Hong Kong activists tied black ribbons to security fences outside the Chinese government’s office in the city Friday to mark one year since the death in custody of Nobel dissident Liu Xiaobo.
A veteran of the 1989 Tiananmen Square protests, Liu died from liver cancer while serving an 11-year sentence for “subversion” on the mainland.
Dozens of pro-democracy campaigners gathered outside China’s liaison office in the semi-autonomous city, ahead of a larger public memorial event due to take place in the evening.
The commemorations come three days after Liu’s widow, Liu Xia, arrived in Germany after eight years of de facto house arrest in Beijing.
Activists attached a picture of Liu Xiaobo to the wall outside the liaison office, tied black ribbons to metal barriers there and burnt incense and threw paper money traditionally offered to the dead.
The group also called for the release of prominent Chinese democracy activist Qin Yongmin, who was jailed for 13 years on the mainland Wednesday for “subversion of state power”.
They also called for the release of lawyers arrested in the “709 crackdown” of 2015, which marked the largest ever clampdown on the legal profession in China.
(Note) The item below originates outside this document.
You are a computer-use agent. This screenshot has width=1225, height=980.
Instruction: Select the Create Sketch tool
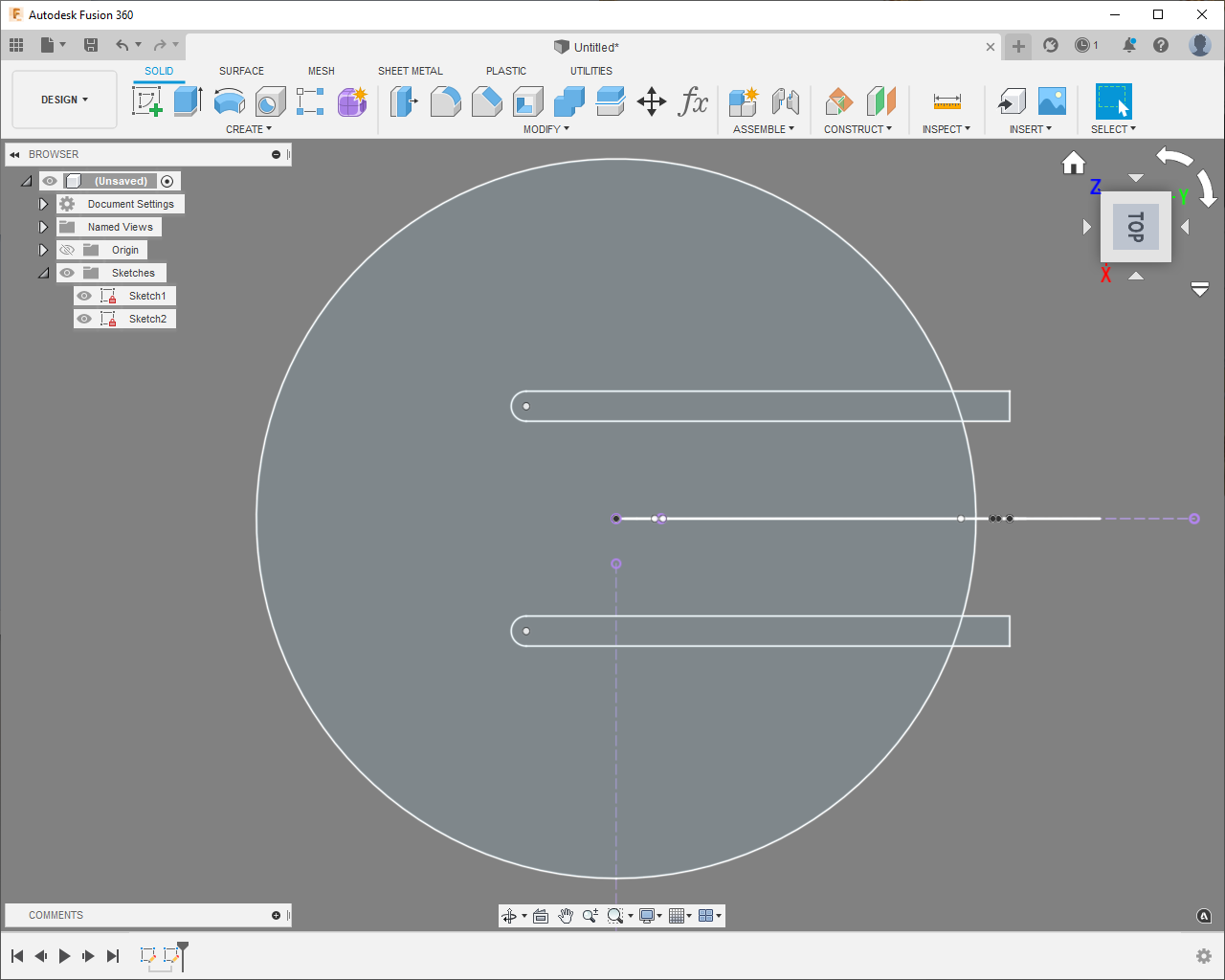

“(The Chinese government) released Liu Xia on Tuesday, then jailed Qin Yongmin on Wednesday,” said veteran democracy activist Leung Kwok-hung, known as “Long Hair”.
“So to release Liu Xia was an act to hoodwink the public and pretend to show mercy,” he told reporters.
Pro-democracy lawmaker Kwok Ka-ki called for freedom of speech and elections in China, as campaigned for by Liu Xiaobo.
He said China’s release of Liu Xia was a bid to woo European allies in the face of a trade war with the United States.
Hong Kong leader Carrie Lam was blasted by democracy campaigners after she described the freeing of Liu Xia as an “act of humanitarianism”.
Pro-democracy lawmaker Claudia Mo grilled her over that statement in a heated exchange in the legislature Thursday, asking Lam whether she was a “Beijing groveller”.
Liu Xiaobo was arrested in late 2008 after co-authoring Charter 08, a widely circulated online petition that called for political reform in the Communist-ruled nation.
The bold manifesto, which was signed by more than 10,000 people after it went online, called for the protection of basic human rights and the reform of China’s one-party system.
Liu Xia had faced no charges but endured heavy restrictions on her movements and was kept under constant surveillance since 2010 when her husband won the Nobel Peace Prize, infuriating Chinese authorities.